>>>>

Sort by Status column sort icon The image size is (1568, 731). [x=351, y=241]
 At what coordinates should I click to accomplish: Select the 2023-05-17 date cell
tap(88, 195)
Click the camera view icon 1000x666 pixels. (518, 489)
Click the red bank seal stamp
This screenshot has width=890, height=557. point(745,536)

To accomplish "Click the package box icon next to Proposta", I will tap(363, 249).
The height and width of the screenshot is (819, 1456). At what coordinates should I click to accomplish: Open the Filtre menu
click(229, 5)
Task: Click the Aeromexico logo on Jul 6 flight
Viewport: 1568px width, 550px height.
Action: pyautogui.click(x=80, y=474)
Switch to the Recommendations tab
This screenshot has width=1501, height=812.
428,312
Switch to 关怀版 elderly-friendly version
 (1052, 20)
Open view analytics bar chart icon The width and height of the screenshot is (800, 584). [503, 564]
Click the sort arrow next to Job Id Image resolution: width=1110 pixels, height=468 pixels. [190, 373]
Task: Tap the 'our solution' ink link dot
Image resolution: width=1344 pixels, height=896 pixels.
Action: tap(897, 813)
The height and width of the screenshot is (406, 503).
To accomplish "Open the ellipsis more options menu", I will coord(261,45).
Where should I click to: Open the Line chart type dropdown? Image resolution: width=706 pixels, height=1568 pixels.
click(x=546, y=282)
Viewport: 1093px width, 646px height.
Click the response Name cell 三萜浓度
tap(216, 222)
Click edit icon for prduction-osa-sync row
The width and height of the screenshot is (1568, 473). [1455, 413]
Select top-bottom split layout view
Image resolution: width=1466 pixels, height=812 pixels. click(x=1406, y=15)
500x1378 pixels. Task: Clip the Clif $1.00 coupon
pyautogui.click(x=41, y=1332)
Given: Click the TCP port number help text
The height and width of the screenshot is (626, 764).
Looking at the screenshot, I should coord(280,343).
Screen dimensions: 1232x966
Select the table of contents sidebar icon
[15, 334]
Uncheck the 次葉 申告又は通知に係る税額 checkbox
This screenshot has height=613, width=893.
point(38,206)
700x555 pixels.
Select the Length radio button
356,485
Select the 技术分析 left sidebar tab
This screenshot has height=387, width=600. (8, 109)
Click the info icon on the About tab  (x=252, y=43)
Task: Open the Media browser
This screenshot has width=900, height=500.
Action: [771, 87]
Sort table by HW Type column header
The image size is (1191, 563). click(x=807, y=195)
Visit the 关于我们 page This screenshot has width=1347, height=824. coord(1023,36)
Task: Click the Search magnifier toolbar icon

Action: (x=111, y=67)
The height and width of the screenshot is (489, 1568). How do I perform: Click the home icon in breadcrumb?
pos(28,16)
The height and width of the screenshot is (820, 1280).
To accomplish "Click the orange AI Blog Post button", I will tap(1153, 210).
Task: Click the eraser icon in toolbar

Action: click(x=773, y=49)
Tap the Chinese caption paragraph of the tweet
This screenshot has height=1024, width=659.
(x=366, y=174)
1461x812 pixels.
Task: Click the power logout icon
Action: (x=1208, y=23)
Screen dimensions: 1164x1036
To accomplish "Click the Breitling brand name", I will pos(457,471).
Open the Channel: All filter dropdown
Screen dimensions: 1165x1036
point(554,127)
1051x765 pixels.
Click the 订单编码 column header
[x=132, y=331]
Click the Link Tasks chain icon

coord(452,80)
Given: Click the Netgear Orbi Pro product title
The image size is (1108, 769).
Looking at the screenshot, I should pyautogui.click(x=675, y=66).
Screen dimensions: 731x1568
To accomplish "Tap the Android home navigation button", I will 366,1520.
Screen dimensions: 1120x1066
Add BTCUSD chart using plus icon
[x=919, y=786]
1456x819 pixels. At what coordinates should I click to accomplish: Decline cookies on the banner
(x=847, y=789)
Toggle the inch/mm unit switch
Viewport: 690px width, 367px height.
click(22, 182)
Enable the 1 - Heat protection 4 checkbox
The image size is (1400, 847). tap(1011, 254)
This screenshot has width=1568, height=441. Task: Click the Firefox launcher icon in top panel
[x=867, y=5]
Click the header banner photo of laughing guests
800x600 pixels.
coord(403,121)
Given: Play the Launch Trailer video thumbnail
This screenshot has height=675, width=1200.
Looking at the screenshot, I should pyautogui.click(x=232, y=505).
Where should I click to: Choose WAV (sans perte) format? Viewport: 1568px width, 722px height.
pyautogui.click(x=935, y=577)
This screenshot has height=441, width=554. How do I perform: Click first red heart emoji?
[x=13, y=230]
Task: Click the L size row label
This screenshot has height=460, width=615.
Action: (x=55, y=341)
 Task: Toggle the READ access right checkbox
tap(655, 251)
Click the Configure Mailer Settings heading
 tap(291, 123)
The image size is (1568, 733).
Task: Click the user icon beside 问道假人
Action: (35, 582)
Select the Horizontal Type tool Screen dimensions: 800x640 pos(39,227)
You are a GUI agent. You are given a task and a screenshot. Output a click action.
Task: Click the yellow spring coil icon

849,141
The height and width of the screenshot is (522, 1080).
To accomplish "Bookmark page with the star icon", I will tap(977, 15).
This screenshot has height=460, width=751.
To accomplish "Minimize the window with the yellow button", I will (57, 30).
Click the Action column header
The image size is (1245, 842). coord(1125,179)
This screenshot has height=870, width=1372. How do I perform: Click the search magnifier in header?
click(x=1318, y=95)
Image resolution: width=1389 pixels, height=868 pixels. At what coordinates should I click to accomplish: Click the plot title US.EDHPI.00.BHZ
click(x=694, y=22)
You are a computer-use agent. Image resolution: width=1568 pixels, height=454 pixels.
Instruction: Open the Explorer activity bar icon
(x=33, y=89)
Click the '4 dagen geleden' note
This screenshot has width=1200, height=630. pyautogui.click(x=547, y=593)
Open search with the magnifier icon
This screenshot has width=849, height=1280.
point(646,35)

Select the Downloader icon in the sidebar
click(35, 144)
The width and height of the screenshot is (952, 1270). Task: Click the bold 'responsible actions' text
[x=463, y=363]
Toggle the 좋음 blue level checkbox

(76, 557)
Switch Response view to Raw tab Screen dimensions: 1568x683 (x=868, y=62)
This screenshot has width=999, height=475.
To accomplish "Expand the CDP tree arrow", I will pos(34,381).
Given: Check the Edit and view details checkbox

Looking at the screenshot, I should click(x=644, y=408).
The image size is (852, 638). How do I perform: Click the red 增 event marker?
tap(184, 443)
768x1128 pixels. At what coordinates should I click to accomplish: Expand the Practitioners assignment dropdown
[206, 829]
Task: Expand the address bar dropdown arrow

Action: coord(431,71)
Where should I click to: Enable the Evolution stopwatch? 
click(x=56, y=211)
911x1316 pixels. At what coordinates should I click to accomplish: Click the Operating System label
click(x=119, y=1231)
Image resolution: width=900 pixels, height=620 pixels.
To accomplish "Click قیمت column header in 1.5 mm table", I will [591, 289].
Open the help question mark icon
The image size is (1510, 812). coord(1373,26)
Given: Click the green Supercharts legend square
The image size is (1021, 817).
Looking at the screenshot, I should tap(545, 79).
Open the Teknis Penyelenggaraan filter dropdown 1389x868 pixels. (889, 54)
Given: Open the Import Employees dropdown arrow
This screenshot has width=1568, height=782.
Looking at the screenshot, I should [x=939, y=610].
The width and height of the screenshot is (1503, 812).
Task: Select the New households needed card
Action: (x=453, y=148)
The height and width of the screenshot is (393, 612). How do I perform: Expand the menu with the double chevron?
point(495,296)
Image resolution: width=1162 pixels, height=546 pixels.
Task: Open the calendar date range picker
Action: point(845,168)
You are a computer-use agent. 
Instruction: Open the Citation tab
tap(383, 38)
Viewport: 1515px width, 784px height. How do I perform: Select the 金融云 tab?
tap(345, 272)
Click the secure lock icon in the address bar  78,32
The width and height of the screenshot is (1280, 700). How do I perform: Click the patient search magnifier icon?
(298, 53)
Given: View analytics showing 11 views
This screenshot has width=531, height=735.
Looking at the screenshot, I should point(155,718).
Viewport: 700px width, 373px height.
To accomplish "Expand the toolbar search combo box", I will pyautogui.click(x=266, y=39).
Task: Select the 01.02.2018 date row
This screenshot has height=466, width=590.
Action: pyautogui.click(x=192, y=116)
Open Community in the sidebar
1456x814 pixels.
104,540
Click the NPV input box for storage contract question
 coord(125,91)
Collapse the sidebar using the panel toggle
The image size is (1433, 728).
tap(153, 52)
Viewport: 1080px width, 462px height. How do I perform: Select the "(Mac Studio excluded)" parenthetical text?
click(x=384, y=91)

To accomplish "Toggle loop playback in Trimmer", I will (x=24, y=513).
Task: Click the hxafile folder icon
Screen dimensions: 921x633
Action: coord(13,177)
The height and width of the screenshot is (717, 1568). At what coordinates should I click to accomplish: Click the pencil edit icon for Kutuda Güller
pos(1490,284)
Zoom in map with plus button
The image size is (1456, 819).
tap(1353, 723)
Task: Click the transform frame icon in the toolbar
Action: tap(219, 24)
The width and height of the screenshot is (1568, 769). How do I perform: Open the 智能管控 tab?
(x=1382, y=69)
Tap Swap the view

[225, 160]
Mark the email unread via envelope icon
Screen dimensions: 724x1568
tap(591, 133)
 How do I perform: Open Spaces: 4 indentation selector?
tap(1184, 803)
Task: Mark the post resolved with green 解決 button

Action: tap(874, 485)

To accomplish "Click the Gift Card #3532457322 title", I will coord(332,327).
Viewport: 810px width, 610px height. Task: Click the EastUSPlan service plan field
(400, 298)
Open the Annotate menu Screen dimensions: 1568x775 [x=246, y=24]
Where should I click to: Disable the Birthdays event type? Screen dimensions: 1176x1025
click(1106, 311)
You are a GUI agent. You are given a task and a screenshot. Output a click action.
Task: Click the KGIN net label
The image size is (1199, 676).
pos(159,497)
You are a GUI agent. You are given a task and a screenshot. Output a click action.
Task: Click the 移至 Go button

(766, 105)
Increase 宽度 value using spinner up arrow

<<<<

§ Task prompt
Output everything from the start of the entries down to the line containing "click(229, 5)", including that line, exactly as it appears.

§ Correct answer
Sort by Status column sort icon The image size is (1568, 731). [x=351, y=241]
 At what coordinates should I click to accomplish: Select the 2023-05-17 date cell
tap(88, 195)
Click the camera view icon 1000x666 pixels. (518, 489)
Click the red bank seal stamp
This screenshot has width=890, height=557. point(745,536)

To accomplish "Click the package box icon next to Proposta", I will tap(363, 249).
The height and width of the screenshot is (819, 1456). At what coordinates should I click to accomplish: Open the Filtre menu
click(229, 5)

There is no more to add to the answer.